School of Education and Human Services


Black girls in predominantly White educational institutions (PWIs) are often viewed as less than or categorized as aggressive by their White teachers and peers, and such negative attitudes can lead to sub-par academic outcomes and low self-esteem. My study endeavored to understand the lived experiences of 10 Black adolescent girls ages 13-19 who have attended private PWIs in Nassau County, NY. Using a narrative inquiry approach, I conducted semi-structured interviews, educational mapping exercises, and focus groups to collect data on the girls' academic journey. The findings revealed that Black girls in PWI believe that school culture and structures matter, and these educational systems must create spaces where there is a racially diversified student body and teaching staff. Moreover, the participants described that they were not routinely heard, seen, and protected by their White teachers. To dismantle these negative interactions, the girls believed that White teachers need to eliminate the biases they have regarding Black girls and instead form relationships and connections with them.

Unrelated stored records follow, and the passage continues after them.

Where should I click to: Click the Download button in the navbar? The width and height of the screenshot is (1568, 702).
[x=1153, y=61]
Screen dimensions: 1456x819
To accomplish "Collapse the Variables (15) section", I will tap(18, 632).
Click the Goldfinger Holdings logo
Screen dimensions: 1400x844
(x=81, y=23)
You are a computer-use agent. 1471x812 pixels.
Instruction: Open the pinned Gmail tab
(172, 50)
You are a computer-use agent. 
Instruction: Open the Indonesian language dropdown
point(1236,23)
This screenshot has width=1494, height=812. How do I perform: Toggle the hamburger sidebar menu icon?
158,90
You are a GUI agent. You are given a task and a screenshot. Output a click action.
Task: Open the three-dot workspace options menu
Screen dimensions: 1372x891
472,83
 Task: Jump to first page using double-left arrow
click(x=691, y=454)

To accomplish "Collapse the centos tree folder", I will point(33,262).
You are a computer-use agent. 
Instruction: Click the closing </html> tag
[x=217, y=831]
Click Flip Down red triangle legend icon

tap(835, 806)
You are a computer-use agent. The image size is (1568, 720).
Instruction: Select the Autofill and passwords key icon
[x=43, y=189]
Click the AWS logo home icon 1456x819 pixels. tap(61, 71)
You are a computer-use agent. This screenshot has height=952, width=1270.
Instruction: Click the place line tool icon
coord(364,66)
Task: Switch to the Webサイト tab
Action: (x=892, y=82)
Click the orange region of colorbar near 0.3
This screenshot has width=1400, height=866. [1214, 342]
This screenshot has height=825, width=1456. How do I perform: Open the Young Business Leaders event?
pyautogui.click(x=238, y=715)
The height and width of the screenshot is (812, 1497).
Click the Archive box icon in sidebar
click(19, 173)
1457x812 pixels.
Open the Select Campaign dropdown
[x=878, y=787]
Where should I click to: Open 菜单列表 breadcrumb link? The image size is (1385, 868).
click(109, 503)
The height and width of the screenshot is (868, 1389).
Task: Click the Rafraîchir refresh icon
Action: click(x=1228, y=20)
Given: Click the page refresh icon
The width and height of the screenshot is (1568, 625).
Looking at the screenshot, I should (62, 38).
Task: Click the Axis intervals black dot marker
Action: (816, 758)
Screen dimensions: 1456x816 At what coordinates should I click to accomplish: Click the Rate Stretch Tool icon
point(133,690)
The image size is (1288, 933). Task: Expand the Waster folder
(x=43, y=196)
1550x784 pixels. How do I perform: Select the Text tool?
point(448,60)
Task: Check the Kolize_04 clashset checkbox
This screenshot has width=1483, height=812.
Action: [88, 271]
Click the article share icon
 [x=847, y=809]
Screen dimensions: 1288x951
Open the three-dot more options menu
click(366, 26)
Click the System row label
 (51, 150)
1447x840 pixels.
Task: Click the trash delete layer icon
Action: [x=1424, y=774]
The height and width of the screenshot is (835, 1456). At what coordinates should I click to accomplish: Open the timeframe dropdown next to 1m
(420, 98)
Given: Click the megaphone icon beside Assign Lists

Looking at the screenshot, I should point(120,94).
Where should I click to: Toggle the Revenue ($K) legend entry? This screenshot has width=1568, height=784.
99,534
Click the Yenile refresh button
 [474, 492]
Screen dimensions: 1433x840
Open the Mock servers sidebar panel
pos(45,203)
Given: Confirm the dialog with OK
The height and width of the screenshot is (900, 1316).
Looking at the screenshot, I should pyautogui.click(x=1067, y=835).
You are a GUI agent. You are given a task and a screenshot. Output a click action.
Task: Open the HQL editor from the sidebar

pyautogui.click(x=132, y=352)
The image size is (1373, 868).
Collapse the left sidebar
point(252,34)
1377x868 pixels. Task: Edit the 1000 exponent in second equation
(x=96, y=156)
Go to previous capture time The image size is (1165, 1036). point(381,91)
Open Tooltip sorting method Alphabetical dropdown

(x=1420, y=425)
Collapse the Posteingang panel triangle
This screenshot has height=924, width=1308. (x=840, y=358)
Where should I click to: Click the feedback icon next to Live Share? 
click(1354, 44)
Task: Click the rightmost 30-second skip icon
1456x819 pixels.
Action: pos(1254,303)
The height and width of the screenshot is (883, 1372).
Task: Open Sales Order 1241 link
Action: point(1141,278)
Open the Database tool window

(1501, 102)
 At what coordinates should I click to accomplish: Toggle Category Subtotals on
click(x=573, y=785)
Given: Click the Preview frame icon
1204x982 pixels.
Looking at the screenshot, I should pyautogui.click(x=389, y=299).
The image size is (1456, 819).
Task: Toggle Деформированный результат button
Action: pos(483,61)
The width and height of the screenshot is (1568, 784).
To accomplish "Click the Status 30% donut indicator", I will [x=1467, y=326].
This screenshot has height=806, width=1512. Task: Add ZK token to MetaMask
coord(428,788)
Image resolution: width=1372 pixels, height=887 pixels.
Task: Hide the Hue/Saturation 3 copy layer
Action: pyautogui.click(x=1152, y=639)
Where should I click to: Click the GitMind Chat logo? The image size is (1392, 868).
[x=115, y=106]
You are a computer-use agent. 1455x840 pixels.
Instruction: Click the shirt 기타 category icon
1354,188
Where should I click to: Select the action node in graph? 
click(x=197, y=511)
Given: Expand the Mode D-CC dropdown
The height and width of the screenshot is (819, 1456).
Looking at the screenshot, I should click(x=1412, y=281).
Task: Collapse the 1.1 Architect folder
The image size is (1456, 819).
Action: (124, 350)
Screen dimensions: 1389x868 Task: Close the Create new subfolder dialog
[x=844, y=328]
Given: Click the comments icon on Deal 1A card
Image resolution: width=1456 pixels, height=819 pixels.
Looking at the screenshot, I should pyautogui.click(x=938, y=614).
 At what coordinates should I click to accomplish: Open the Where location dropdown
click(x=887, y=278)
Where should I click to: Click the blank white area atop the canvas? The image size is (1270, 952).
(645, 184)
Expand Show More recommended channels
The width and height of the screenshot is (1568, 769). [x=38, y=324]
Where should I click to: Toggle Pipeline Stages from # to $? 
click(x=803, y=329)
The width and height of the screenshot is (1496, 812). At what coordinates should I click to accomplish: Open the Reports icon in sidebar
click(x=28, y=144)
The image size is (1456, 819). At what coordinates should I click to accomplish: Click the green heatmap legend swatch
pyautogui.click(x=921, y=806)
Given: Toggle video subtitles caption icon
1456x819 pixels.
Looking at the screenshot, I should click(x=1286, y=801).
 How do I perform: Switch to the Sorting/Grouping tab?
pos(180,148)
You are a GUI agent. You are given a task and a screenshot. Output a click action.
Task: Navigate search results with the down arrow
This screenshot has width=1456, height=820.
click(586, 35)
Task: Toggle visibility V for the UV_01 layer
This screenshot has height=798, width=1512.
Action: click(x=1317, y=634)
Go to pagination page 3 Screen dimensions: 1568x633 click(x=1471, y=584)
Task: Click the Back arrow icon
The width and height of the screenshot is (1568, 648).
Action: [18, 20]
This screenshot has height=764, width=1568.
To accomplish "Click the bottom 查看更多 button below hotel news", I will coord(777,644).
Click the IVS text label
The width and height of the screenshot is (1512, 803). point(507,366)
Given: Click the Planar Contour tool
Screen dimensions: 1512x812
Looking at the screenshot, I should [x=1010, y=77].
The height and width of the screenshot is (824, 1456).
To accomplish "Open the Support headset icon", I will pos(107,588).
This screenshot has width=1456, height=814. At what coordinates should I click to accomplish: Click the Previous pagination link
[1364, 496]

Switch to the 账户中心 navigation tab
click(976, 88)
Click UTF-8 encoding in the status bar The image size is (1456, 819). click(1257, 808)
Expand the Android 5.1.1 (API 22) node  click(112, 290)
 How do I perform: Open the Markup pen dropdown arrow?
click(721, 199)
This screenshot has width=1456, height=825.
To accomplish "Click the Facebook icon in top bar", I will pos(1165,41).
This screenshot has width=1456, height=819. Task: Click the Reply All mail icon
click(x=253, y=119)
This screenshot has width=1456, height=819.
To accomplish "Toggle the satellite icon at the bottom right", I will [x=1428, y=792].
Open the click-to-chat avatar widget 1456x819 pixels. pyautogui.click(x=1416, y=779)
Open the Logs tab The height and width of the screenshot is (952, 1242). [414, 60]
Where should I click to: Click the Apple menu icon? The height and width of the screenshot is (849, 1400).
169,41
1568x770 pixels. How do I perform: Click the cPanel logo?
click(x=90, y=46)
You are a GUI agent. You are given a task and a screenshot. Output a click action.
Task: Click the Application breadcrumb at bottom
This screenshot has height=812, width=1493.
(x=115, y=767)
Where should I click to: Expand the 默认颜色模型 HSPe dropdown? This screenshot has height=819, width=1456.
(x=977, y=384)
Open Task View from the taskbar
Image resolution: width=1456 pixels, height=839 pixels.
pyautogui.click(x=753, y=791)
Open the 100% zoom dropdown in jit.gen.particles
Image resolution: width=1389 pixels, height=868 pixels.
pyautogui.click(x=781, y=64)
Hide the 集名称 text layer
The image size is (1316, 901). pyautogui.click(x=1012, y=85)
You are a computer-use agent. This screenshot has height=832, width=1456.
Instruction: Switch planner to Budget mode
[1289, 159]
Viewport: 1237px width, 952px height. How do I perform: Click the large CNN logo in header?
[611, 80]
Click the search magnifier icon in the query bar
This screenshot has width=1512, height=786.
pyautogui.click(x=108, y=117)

The girls also spoke about the pressure when they were younger to mirror the White standard of beauty and demeanor and fit in with their primarily White peers. At the same time, they advocated for other Black girls to take back their agency and never diminish their voices in PWI. Black girls should be emboldened to live their truth. These findings led me to develop a framework of critical Black feminist care, which is crucial in creating a sense of safety, belonging, and homeplace for Black adolescent girls to thrive in PWI.